A minimum-energy trajectory has 9 months to Mars, a year at Mars, then 9 months back from Mars, giving a total of 2 1/2 years.
China Maps Out Plans to Put Astronauts on the Moon and on Mars - The New York Times
About going to Mars and then returning,
“Technically, it is feasible in theory, but it has huge challenges in engineering because the scale is very large, we have estimated at least 900 days of travel” based on current technologies, Mr. Zhou said.
That's about right for a minimum-energy trajectory.
With nuclear propulsion, the trip could be trimmed to 500 days, he said, without predicting whether China would adopt that approach.
Nuclear-reactor rocket engines? There are two main types: thermal and electric.
Thermal ones have been researched for years:
NERVA and
NASA, DARPA Will Test Nuclear Engine for Future Mars Missions - NASA -- but no nuclear-thermal rocket engine has ever been tested in flight. Such engines have a further problem: they require liquid hydrogen as a propellant, to get high exhaust velocities. Anything else has a big problem: nuclear reactors with them will be *worse* than chemical engines.
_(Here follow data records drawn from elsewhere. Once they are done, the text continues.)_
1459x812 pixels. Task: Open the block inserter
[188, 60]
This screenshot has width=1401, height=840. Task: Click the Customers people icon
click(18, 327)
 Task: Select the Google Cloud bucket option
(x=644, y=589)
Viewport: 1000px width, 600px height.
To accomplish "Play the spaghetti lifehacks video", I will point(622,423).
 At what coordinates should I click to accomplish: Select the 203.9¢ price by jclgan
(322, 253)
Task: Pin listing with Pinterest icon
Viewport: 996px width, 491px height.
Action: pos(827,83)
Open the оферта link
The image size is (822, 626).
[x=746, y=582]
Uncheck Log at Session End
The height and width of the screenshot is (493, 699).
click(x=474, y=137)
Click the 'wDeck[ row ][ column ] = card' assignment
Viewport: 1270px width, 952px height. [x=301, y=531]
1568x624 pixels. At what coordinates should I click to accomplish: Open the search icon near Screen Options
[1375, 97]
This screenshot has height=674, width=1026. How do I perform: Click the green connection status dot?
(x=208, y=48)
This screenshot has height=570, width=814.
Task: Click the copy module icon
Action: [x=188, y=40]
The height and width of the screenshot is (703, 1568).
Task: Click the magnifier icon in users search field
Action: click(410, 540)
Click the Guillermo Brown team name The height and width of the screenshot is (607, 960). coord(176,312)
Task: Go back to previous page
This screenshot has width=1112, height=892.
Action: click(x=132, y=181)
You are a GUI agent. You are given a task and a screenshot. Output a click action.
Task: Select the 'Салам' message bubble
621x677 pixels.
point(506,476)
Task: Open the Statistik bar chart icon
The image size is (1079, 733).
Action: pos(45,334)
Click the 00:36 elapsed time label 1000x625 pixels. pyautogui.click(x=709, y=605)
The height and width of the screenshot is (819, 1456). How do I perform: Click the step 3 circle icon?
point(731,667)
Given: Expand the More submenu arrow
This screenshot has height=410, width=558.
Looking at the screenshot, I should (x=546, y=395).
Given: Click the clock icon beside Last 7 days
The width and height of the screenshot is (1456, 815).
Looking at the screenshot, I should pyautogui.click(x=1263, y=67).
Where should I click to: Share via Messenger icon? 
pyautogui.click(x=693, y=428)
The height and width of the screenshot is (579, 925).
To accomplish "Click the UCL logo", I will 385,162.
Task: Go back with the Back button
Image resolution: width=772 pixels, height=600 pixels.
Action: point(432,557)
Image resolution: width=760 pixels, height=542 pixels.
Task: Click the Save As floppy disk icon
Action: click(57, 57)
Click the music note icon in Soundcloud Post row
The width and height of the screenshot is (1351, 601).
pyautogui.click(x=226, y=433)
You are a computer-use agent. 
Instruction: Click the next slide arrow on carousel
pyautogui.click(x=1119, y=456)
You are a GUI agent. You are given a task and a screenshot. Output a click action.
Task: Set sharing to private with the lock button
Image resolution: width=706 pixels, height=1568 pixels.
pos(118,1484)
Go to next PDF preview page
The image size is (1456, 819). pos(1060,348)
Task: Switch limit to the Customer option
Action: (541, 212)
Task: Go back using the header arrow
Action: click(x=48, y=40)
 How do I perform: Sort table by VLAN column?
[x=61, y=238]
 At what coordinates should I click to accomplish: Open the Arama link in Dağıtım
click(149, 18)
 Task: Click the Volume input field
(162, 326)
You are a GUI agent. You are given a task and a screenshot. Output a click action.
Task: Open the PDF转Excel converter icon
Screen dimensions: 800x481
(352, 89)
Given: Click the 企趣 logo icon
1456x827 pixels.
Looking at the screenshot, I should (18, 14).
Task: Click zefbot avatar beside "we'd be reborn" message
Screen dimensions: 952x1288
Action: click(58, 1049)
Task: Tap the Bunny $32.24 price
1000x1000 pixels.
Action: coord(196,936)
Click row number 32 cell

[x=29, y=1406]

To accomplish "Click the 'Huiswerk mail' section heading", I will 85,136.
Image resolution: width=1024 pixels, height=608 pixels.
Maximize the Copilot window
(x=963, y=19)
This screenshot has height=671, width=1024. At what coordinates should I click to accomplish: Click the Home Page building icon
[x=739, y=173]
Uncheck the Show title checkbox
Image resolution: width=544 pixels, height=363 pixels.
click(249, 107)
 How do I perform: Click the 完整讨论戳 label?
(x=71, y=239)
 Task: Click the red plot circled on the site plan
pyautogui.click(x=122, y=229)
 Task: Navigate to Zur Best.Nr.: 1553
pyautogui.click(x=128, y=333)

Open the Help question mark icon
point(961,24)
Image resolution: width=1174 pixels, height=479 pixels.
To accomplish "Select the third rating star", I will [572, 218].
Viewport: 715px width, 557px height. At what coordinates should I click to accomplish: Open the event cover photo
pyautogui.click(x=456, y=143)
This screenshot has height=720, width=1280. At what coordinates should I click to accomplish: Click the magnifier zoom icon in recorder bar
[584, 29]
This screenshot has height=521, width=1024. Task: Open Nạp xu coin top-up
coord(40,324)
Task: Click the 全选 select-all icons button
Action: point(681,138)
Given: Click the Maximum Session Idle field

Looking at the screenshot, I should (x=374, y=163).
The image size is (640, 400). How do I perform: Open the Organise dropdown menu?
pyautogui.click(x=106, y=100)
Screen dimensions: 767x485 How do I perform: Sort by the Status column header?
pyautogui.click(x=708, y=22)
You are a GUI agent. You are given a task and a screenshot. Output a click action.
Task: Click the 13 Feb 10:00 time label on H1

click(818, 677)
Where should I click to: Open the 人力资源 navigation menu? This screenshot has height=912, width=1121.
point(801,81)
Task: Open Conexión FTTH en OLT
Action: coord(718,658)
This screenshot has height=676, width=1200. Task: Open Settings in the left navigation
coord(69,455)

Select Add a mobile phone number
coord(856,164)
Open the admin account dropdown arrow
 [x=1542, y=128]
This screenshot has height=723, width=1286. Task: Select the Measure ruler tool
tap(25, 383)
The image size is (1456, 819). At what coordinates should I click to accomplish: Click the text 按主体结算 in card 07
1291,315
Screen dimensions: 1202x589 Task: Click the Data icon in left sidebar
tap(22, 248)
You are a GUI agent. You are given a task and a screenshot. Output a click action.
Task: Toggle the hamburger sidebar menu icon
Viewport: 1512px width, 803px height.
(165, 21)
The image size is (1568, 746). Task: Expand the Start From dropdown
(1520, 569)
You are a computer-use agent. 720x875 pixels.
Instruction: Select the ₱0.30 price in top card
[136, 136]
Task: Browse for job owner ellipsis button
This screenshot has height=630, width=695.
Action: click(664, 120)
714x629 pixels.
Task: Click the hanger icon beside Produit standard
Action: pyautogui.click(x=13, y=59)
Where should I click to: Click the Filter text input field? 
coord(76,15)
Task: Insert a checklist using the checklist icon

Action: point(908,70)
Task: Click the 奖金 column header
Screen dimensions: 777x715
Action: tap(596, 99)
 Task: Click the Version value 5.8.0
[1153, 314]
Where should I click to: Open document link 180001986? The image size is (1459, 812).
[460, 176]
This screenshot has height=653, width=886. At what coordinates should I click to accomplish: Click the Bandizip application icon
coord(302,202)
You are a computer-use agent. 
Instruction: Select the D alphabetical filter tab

That is because nuclear reactors' heat is made in their fuel rods, heat which then will be conducted to the propellant. So the temperature cannot be great enough to soften or melt the reactor's internal structure. That limit is currently around 950 C, though very refractory reactor materials may enable higher temperatures. Chemical engines, however, can easily have exhaust much hotter than their engine structures, something done routinely. Many common ones get up to 3,300 C or thereabouts.
This is from v(exh) ~ sqrt(k*T/m)
for Boltzmann's constant k, temperature T, and molecular weight m.
Hydrogen is at about 2 atomic mass units, water is at 18 amu, CO2 at 44 amu, etc. So to get v(exh) up, one needs to get m down, and the best way to do that is with hydrogen. Everything else does at least 3 times worse. H2 has the problem of being very cryogenic, with a boiling point of about 20 K or -253 C. Oxygen is also cryogenic, though not as much, with a boiling point of 90 K or -183 C.
The other type, nuclear-electric, involves a nuclear reactor powering an electric engine. But successfully-flown electric engines have low thrust, in the 100-millinewton range. There's a technology being researched called
Variable Specific Impulse Magnetoplasma Rocket (VASIMR), but it has never been flown, only demonstrated in labs.
Huang Weifen, chief designer of China’s astronaut program, said she was looking at ways to make sure that astronauts could stay healthy for a 500-day trip.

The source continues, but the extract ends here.